Occorre rinunciare alla realizzazione a priori di mega stazioni faraoniche, realizzate a scapito del territorio, del suo ecosistema idrogeologico, dei beni culturali, ambientali e di una vera e rigorosa tutela dei beni archeologici. Le ARCHEO STAZIONI sono alla fine del tutto contrastanti con la moderna cultura dello scavo e della conservazione dei beni e a maggior ragione di monumenti unitari che vengano scoperti, e ci sorprende come l'intera struttura di vigilanza, non mostri contrarietà con tutti i mezzi che ha a disposizione, tanto più quando ciò non intralcia le stazioni, ma asseconda mode e suggestioni.

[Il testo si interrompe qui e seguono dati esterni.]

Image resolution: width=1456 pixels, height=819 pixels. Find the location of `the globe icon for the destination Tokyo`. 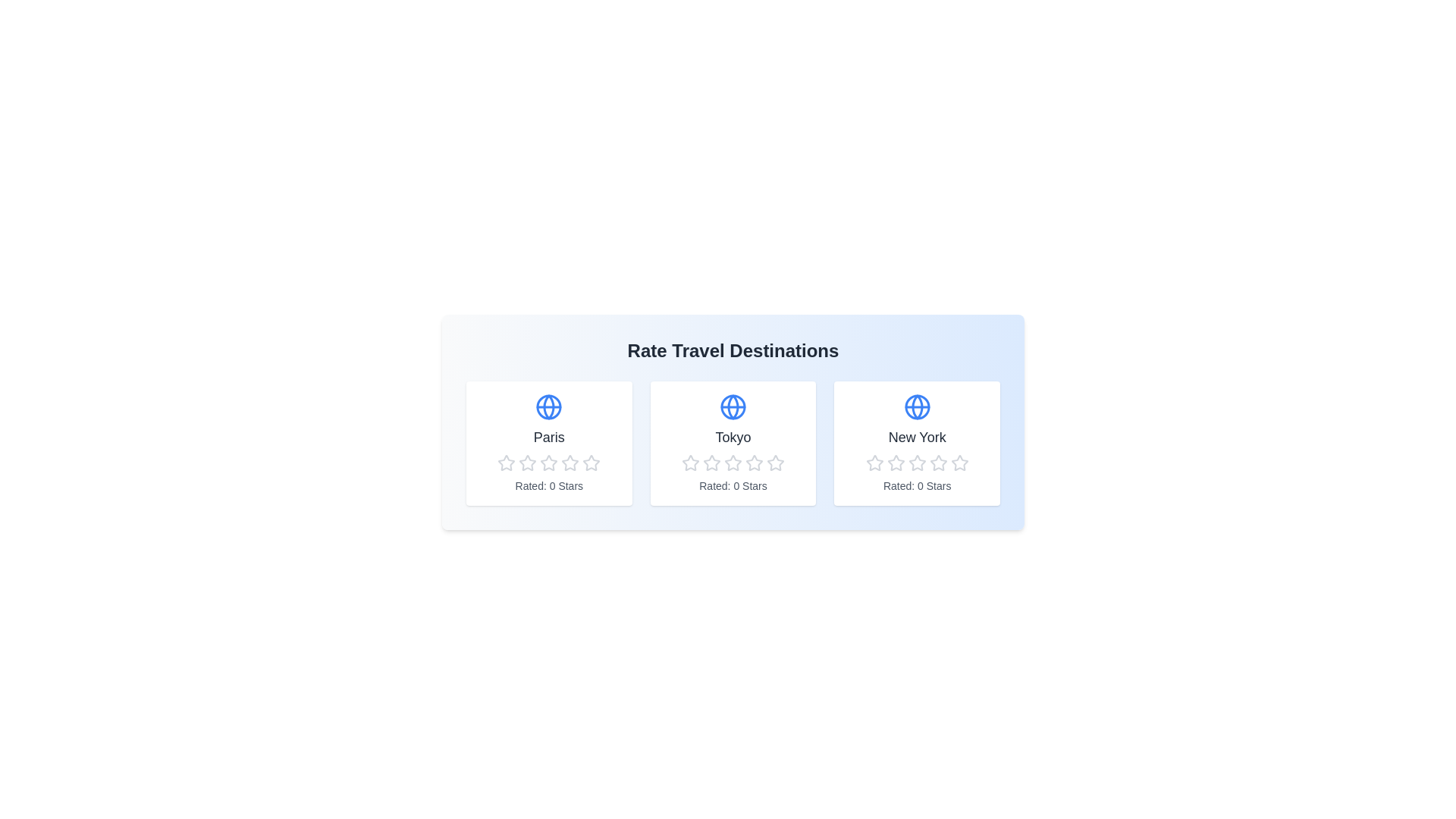

the globe icon for the destination Tokyo is located at coordinates (733, 406).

Rivolgiamo dunque a Lei, signor Ministro, porgendo i nostri migliori saluti, questo appello, in forma di lettera aperta, perché sia rispettata la tutela del Parco della Mole Adriana e di Piazza della Chiesa Nuova, di cui si chiede la conservazione dell’integrità paesaggistico-culturale, in quanto siti UNESCO - la cui tutela paesistica, garantita a tutti gli altri centri storici dal Piano Territoriale Paesistico della Regione Lazio, risulta purtroppo ancora omessa - e soggetti a vincolo monumentale diretto, integrità possibile unicamente mediante una variante costruttiva delle due Stazioni, che ne limiti l’impatto ambientale, architettonico, culturale e sociale, ridimensionandole e adattandole alla sola funzionalità del trasporto pubblico.

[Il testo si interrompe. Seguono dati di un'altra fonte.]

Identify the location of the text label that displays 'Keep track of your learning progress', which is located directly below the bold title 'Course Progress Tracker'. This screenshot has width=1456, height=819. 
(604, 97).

La variante richiesta avrebbe l’effetto di ridurre i costi, eccessivi dal punto di vista del ritorno economico funzionale, di salvaguardare un patrimonio arboreo del Centro storico, che sarebbe invece perduto irrimediabilmente, lasciando il posto a isole di calore con gravi danni alla salute psicofisica dei cittadini romani e non solo, di dimezzare infine i tempi di attuazione, insostenibili sia per l’impossibile fruizione socioculturale di spazi pubblici di pregio ambientale, che per la vivibilità in senso generale del Centro Storico di Roma, con il vantaggio di cantieri chiusi nel previsto anno giubilare 2033.

Cordialmente,

Associazione Italia Nostra Sez. Roma
Associazione Ranuccio Bianchi Bandinelli
Associazione culturale RinascimentiAmo, un futuro per il passato
Associazione Restituit Ets
Associazione Centro Storico per la mobilità
Associazione Rione Ponte e dintorni
Assoutenti Lazio Aps
Club Montevecchio
Comitato Moretta
Comitato di quartiere Rinascimento (Rioni Ponte, Parione e Regola)
Salviamo il paesaggio Coordinamento Roma e Lazio


 
[1] Filippo Coarelli, nella Conferenza stampa di Italia Nostra del 14 agosto 2024, “Roma e l’’Archeologia tradita”. Canale You tube Italia Nostra Nazionale.